At the screening, I asked whether the students were familiar with the story of Emmett Till, and how the 14-year-old Chicago resident — then younger than they are now — traveled in 1955 to vacation with his Mississippi cousins, only to return home in a casket. Many hands did not go up.

Some students, such as T’Keyah Lewis, 16, knew exactly who Emmett Till was and can walk you through the entire story, having gone on a school trip south to historic sites key to the civil rights movement. But for others, the story was unfamiliar.

The lights dimmed and a hush fell over the theater. And for the next two hours, the students got to learn about the life of a young man who didn’t live long but is still being talked about.

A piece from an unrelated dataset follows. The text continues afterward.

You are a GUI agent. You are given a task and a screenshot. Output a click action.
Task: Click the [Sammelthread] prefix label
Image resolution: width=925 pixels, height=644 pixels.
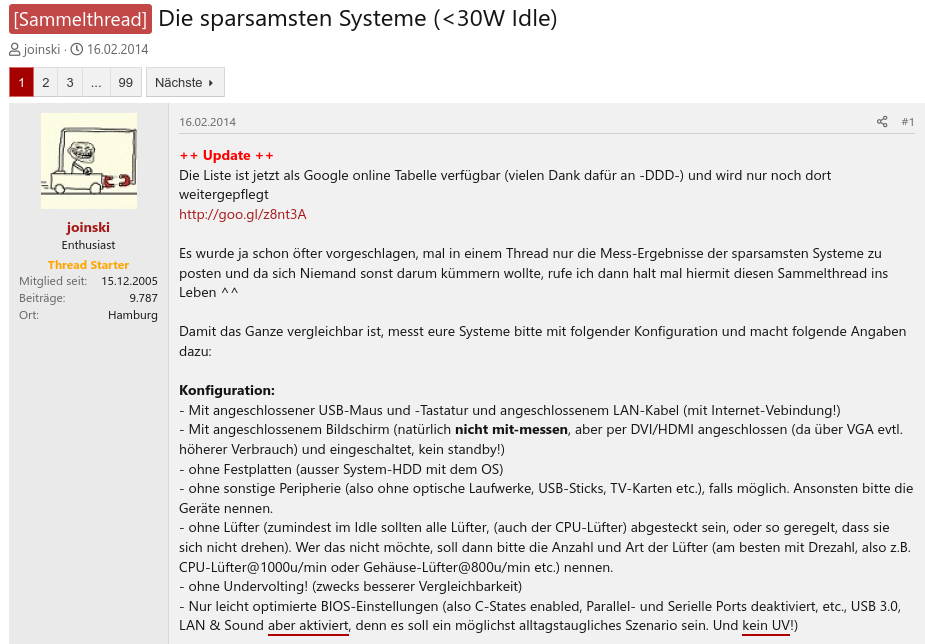click(80, 19)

The movie is PG-13, but it is often hard to watch. After he was murdered, Till’s mother, Mamie Till, wanted the world to see his mutilated body. “They have to see it for themselves,” she says in the movie. We, as an audience, saw a recreated version of his body, too. At one point, a girl in the audience yelled out in anguish.

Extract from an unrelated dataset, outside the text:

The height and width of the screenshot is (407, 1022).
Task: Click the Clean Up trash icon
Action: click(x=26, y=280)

At that moment, I doubted my decision to show such a brutal story to teenagers. But then I told myself that Till’s mother had a point. They have to see it for themselves.

The new "Till" movie is not “trauma porn,” as some have accused it of being. It’s our history — American history — and an all too important chapter, with tendrils that stretch well into modern times. The Emmett Till Anti-Lynching Act didn’t pass until earlier this year, nearly 70 years after his death.

Growing up, we didn’t get a lot of Black history in school. I learned about Emmett Till from my father, a high school physical education teacher and basketball coach in Washington, D.C. I still remember watching the deeply disturbed expression spread across his normally jovial face as he explained to us how Till had gone into a grocery store and supposedly whistled or said something objectionable to Carolyn Bryant, a white woman who was working as a clerk. He wound up paying for whatever it was that happened with his young life.

I no longer remember when I happened across the now famous photos of Till’s grotesquely disfigured face that appeared in Jet magazine. I do remember feeling shaken. He’d been beaten so brutally that he no longer looked human.

During the trial, Bryant testified under oath that Till had grabbed her — a lie that she recanted decades later. Despite overwhelming evidence, her husband, Roy Bryant, and his accomplice, J.W. Milam, were tried before an all-white, all-male jury and were quickly acquitted. Afterward, they sold an interview to Look magazine, during which they admitted their guilt.

They’re long gone now. But they each got to live out their lives and become old men, something Till wasn’t allowed to do. Carolyn Bryant is still alive; in August, a grand jury declined to indict her on kidnapping and manslaughter.

Watching "Till," I couldn’t help but think of other Black boys and men who also were victims of vigilante injustice. Like Trayvon Martin, a 17-year-old killed in 2012 by a self-appointed neighborhood watch captain, and Ahmaud Arbery, an unarmed jogger who was shot to death in 2020 by two men in Brunswick, Ga., who also suspected him of being a thief, as well as the many others whose names we’ll never know.

After the movie ended, I spent a few moments talking to a group of male students from Camden’s Performing Arts High School. English instructor Iran L. Mercado referenced the talk that Till’s mother had had with him before he traveled south.

“There’s a certain type of way that we as men of color have to exist in the world,” he reminded his young charges. “There are rules that we have that don’t apply to anybody else.”

That was something Mamie Till told Emmett in 1955, but we’re still saying a version of it today, Mercado noted.

“The gist is pretty much the same,” he told his students. “In order to protect ourselves and in order to get back home to our parents, there’s a certain type of way that we as Black and brown men have to behave.”

So, yes, the new Emmett Till movie, which opened on Friday, deals with a disturbing subject. But go and see it anyway. Take your teenagers, and maybe some of their friends, too. This is a story they have to see for themselves.